Below we list the main pros and cons uncovered during testing to help you determine if Mysterium is worth your time out the gate.
- A decentralized system means that it’s technologically impossible to store user logs centrally
- Accepts cryptocurrency as payment
- Works in China for the most part
- Successfully unblocks streaming sites like Netflix
- No association with 5 Eyes, 9 Eyes, or 14 Eyes surveillance alliances
- An open-source ecosystem of protocols, tools, and infrastructure
- Ability to set up your own node to earn crypto
- Sleek desktop and mobile VPN clients
- Cryptocurrency payment option limits user adoption
- Speed tests resulted in about 50% speed loss
- Location was exposed during a few DNS leak tests, showing inconsistent coverage and security on network nodes
- Free to try in the beta phase, but users will have to pay via cryptocurrency on a pay-to-use model
Mysterium VPN appears to be a practical Web 3.0 application, with enough going for it to separate it from traditional VPN services.
Consider the pay-as-you-go system or the lack of any centralized infrastructure.
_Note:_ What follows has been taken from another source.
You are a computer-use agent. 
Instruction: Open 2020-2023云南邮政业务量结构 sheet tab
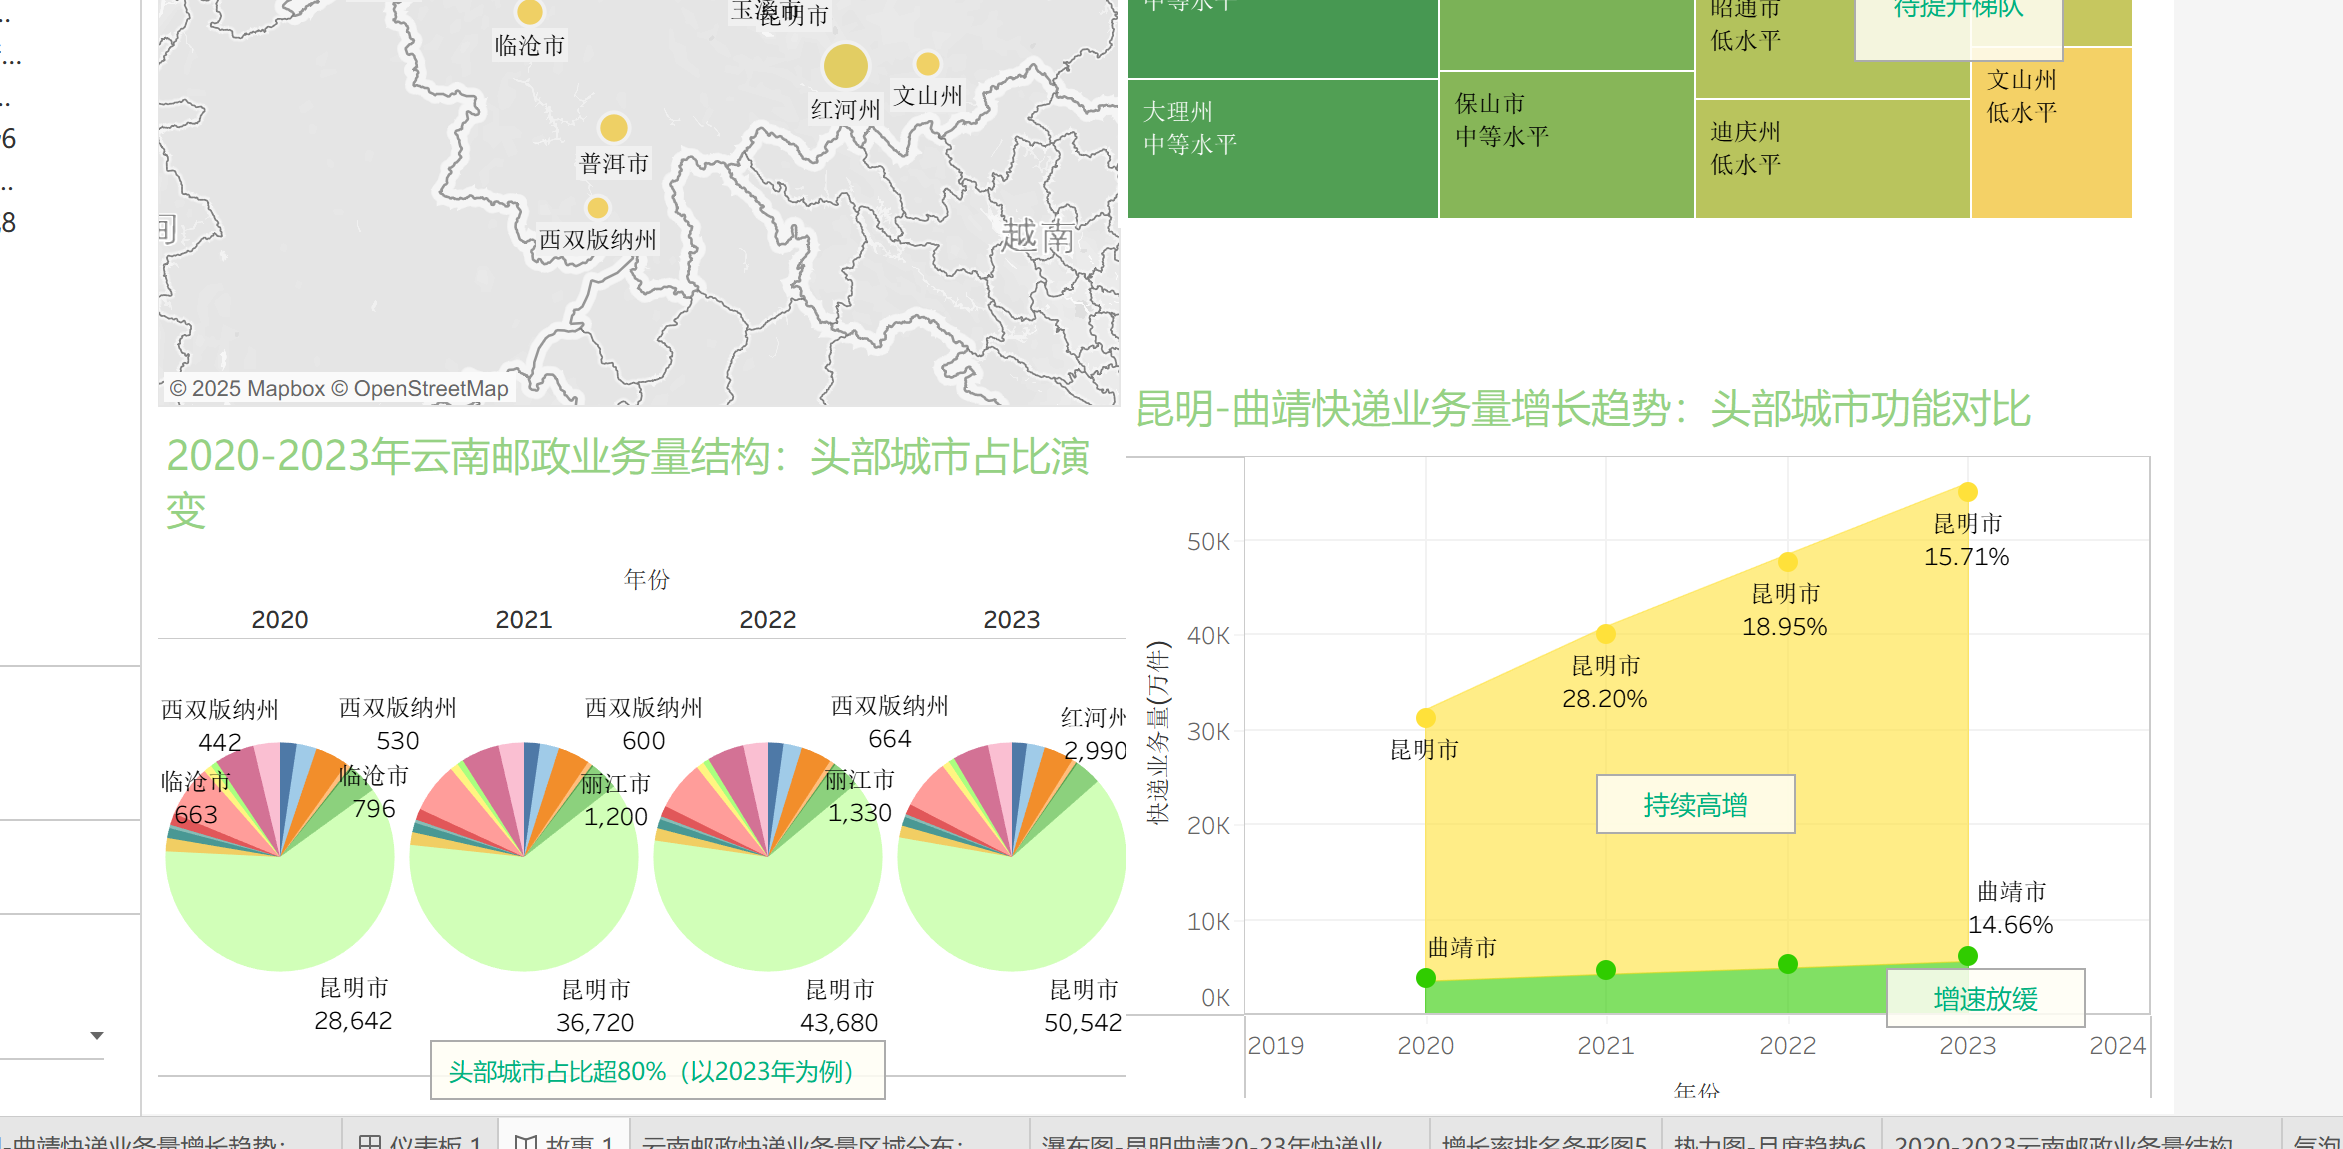[x=2063, y=1142]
These are notable benefits that do set it apart from established names in the sector. It worked to unblock streaming platforms, and they have a large network of nodes located around the world.
However, there are some flaws, whether they relate to its relative infancy or the fact that exit nodes can theoretically see user traffic (This is an issue that can also be found with the Tor network). Then there are the DNS leaks we encountered, as well as speeds that could definitely be improved in the long term.
All in all, Mysterium VPN is likely to continue to improve in the future. Decentralized systems could be a viable alternative to the popular subscription-based model used by most rivals, however, the limited payment options may be a big hurdle for user adoption. Time will tell.